I documenti a corredo sono tre – già, solo tre – citazioni da giornali italiani. Nessun estratto da saggi, né accademici né divulgativi. Il primo è un articolo del Sole 24 Ore del novembre 2016 firmato da Enrico Marro, il secondo un articolo del giornale online Il corriere della comunicazione del gennaio 2017 firmato da Federica Meta, il terzo un articolo del 12 agosto 2014 uscito su Panorama di Stefania Medietti. Con tutto il rispetto per gli autori, quale autorevolezza hanno queste fonti? Quale rappresentatività? Non sono scienziati, non sono economisti, non sono analisti del capitalismo digitale. L’articolo di Panorama è di tre anni fa, che in un campo del genere è un po’ tanto.

Non basta: in tutti e tre i pezzi sono citati acriticamente degli studi. Nel primo uno studio dell’Unctad, che si intitola “Robot and industrialization in developing countries”, nel secondo una ricerca della Manpower intitolata “Skills revolution”, nel terzo un’inchiesta del Pew research center. Tre fonti, di cui solo la prima potrebbe essere considerata vagamente pubblica (Unctad sta per Conferenza delle Nazioni Unite sul commercio e lo sviluppo). Manpower è invece una multinazionale privata del settore del lavoro interinale con sede a Milwaukee. Il Pew è un think tank statunitense. Davvero per riflettere sulla trasformazione del lavoro, gli studenti devono partire da articoli – anche datati – che riportano dei comunicati stampa, tra cui uno della Manpower?

Quale idea di saggio breve o di articolo di giornale uno studente dovrebbe far propria? Era troppo fornirgli qualche estratto da un qualunque buon saggio sulla quarta rivoluzione industriale?

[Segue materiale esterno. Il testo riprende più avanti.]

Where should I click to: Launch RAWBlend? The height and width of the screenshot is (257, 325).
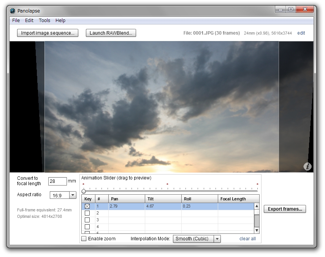click(111, 33)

Era peregrino pensare di dargli qualche documento che affrontasse la situazione italiana o almeno europea più in specifico? Era troppo chiedere di essere più cauti a mettere nelle tracce di un esame di maturità il brano di una ricerca di un’istituzione economica, che dichiara: “Bisogna ridisegnare i sistemi educativi in modo da creare le competenze manageriali e professionali necessarie a lavorare con le nuove tecnologie”? Davvero non si potevano citare sociologi, economisti, studiosi del lavoro, o almeno giornalisti riconosciuti o storicamente importanti, da Karl Polanyi fino a Paul Mason o Evgeny Morozov? O magari con tesi profondamente opposte, come Karl Scwhab o Jeremy Rifkin?

Come spesso succede, agli studenti viene chiesto di scrivere fuffa. E così, a partire da questi brani, ecco gli articoli di giornali. Ci può essere quello (magari destinato al Corriere: perché già, bisogna scegliere anche la testata su cui pubblicarlo) che fa una dettagliata cronaca immaginaria di un convegno sulla robotica. Quello che si lancia in previsioni apocalittiche sul mondo conquistato dai robot. Quello che scrive la propria opinione sull’economia del futuro senza nessuna pezza d’appoggio. Pezzi non documentati, impressionistici, basati su fonti non autorevoli e poco chiare.

Ma non è colpa loro. Perché questa non è solo un’occasione perduta, ma un danno che viene fatto a chi affronta la maturità, o anche semplicemente a chi crede nel valore della scuola pubblica italiana.